Angry Birds pod obstrzałem hakerów - wściekłe ptaki zamieszane w aferę szpiegowską

Firma Rovio potwierdziła, że oficjalna strona internetowa marki Angry Birds padła ofiarą ataku hakerskiego.

Hakerzy podmienili bazową grafikę na obrazek z napisem „Spying Birds”, odnosząc się w ten sposób do rzekomych zarzutów, jakoby popularna gra mobilna o rywalizacji ptaków ze świniami posłużyła agencjom szpiegowskim – amerykańskiej NSA i brytyjskiej GCHQ – za źródło informacji o swoich użytkownikach.
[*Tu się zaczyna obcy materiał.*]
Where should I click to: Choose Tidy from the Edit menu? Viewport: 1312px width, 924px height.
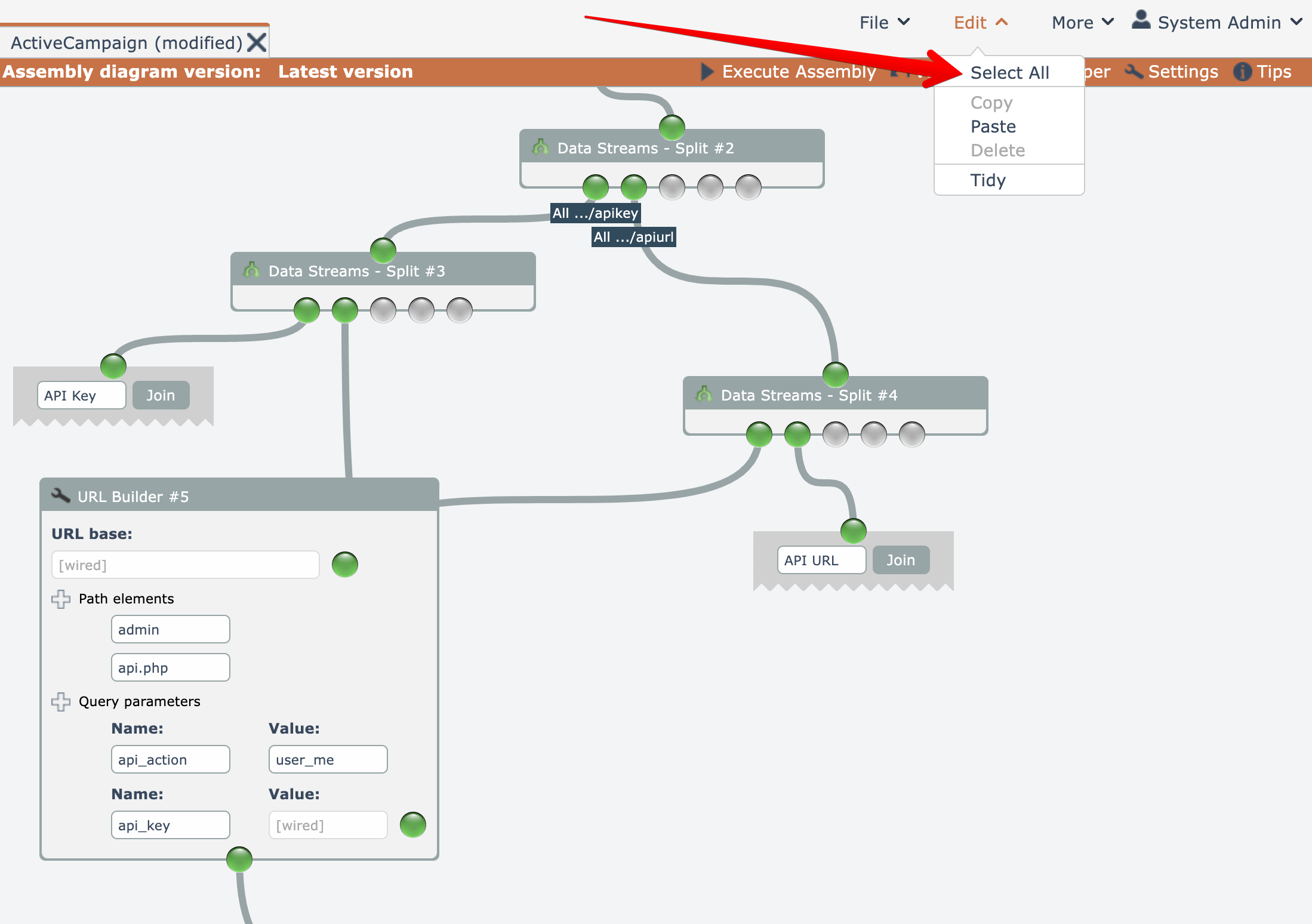(988, 180)
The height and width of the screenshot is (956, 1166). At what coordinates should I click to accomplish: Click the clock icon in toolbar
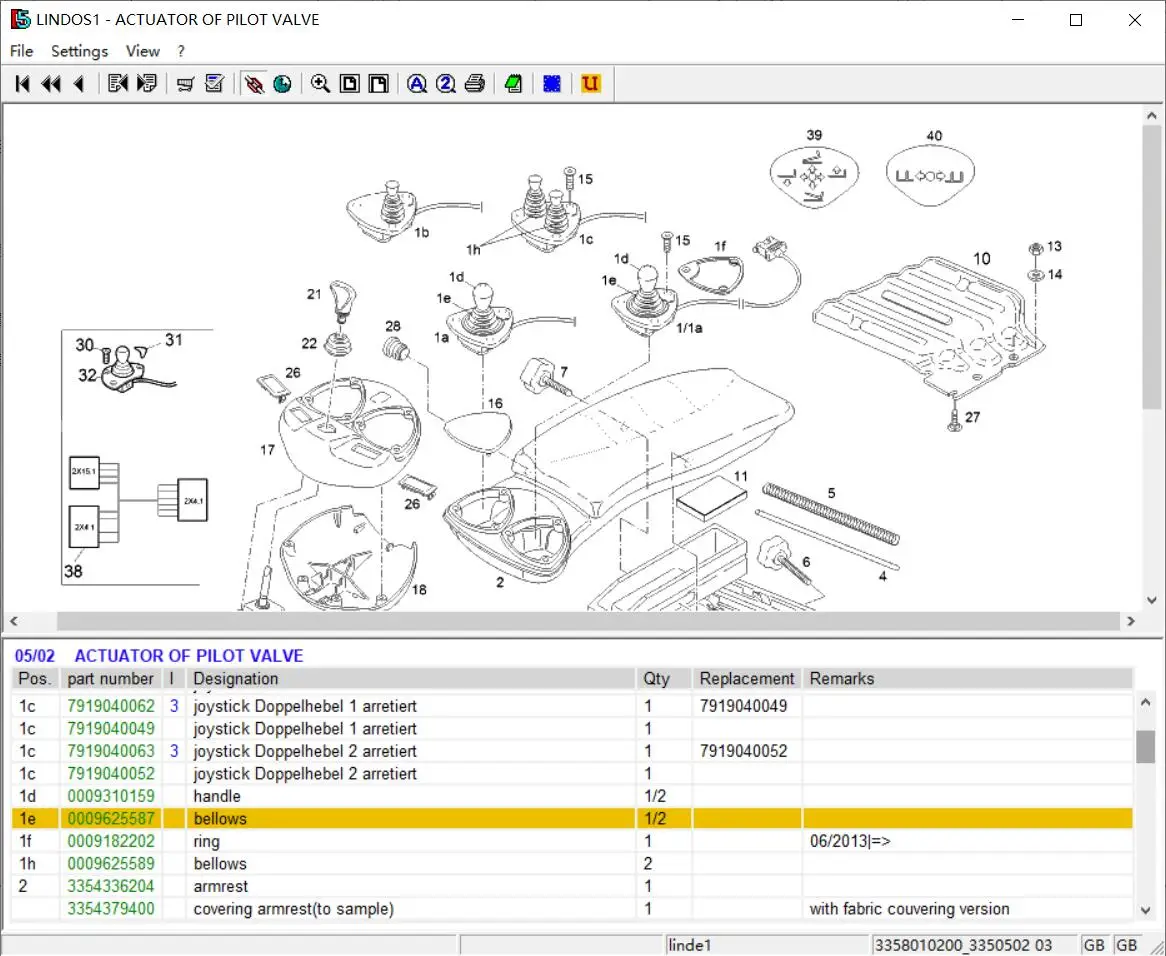(x=282, y=84)
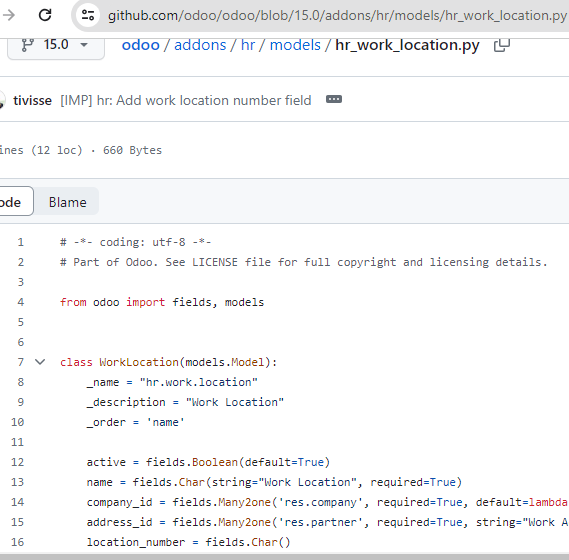Collapse the WorkLocation class code block
Screen dimensions: 569x560
tap(40, 362)
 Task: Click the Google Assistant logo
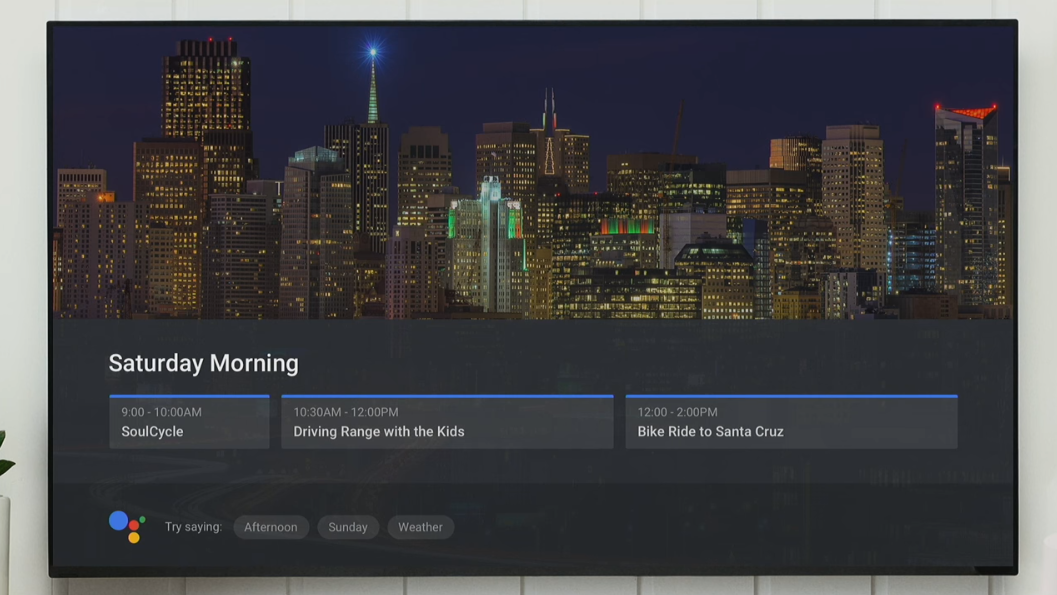click(127, 526)
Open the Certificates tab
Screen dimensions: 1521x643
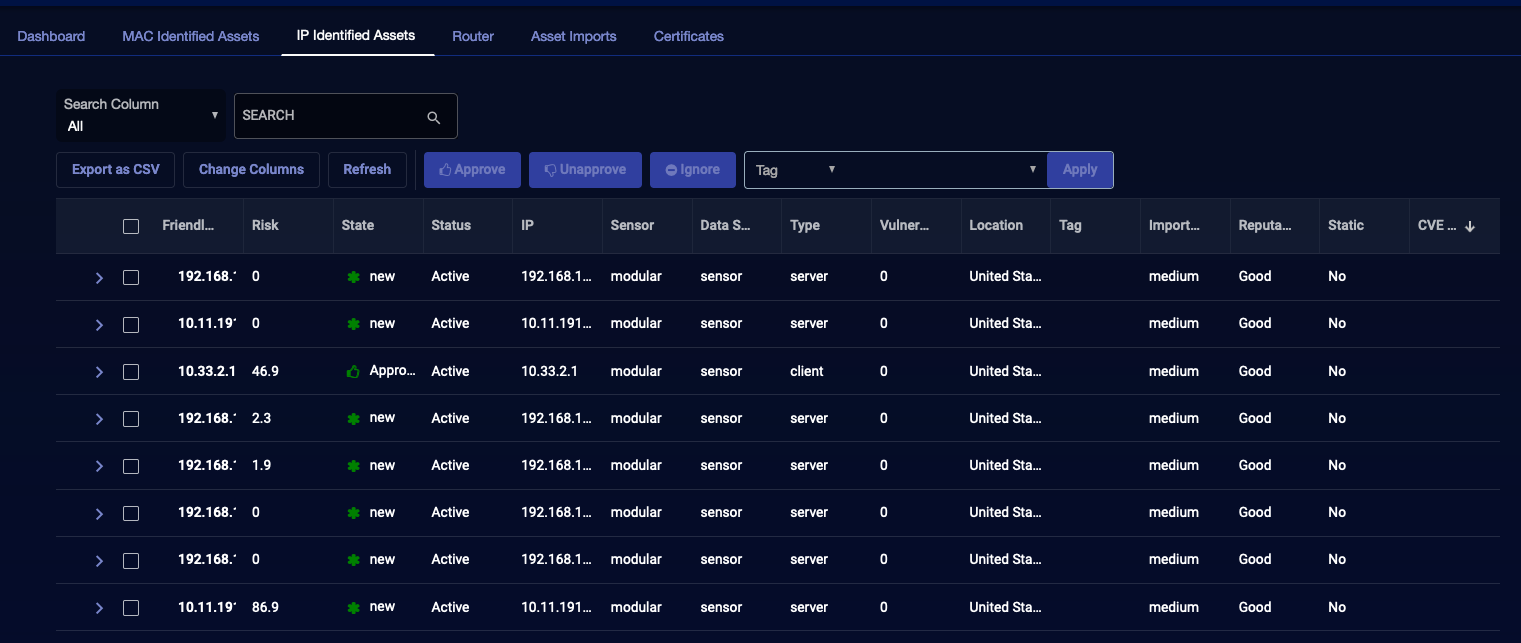[688, 36]
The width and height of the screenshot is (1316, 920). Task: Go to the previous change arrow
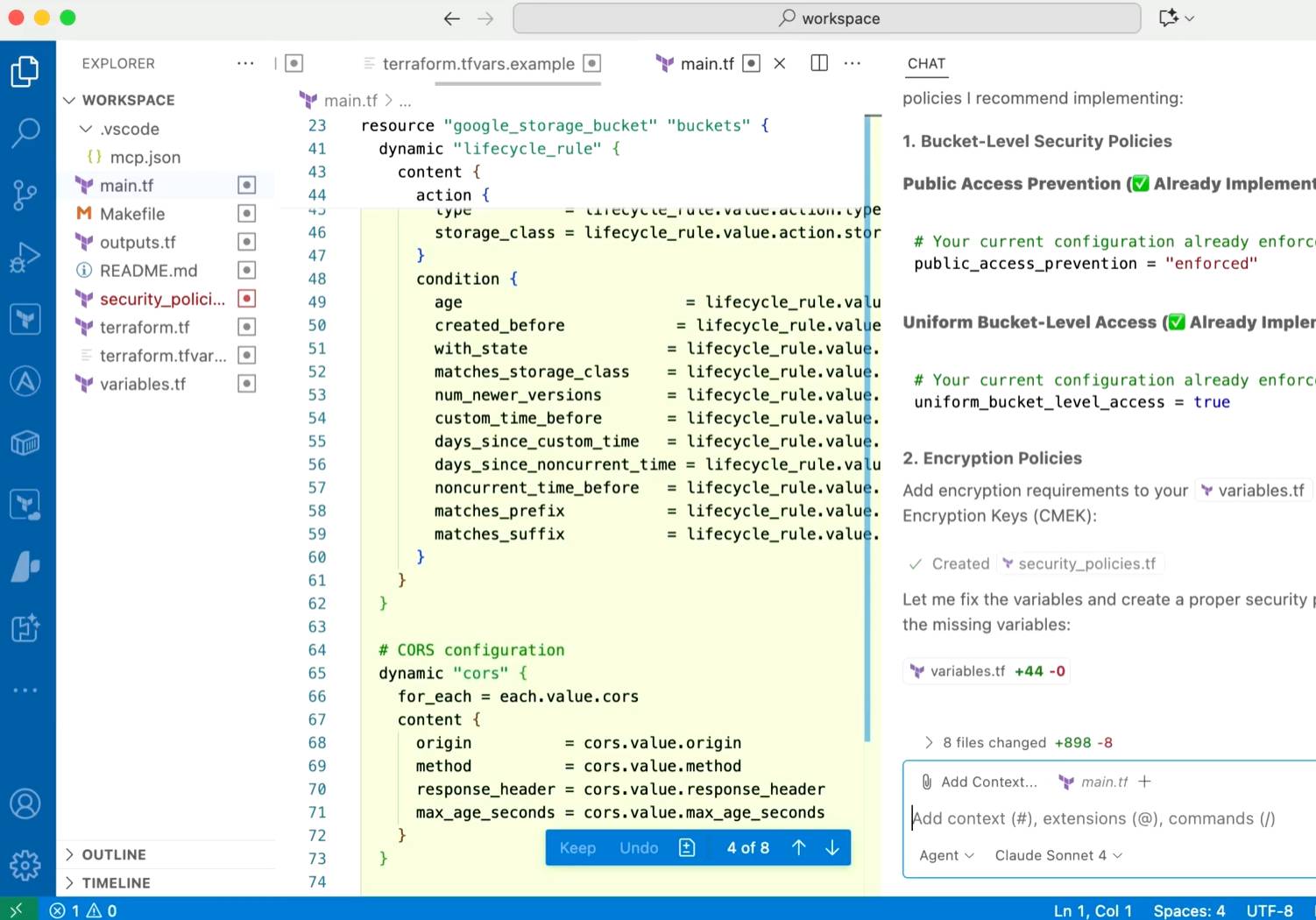(x=798, y=847)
Finowie zapewniają, że w wyniku ataku hakerskiego nie ucierpiały żadne istotne dane, a jego następstwa – czyli przede wszystkim publikacja wspomnianej grafiki – zostały usunięte ze strony internetowej już w kilka minut po zdarzeniu. Jednocześnie Saara Bergstrom, menedżer ds. marketingu, oznajmiła, że cała sytuacja miała podobny obrót do ubiegłorocznej akcji wymierzonej w oficjalny serwis internetowy gazety New York Times.

Do tej ostatniej przyznali się w końcu członkowie grupy Syrian Electronic Army (SEA), sympatyzującej z syryjskim prezydentem Basharem al-Assadem. Wczoraj na jednym z twitterowych kont powiązanych SEA można było nawet znaleźć informacje, jakoby za atak na stronę internetową marki Angry Birds miał być odpowiedzialny przyjaciel grupy, tytułujący się jako 'Anti-NSA' Hacker. Miał on podesłać SEA emaila w momencie, gdy przeprowadził atak.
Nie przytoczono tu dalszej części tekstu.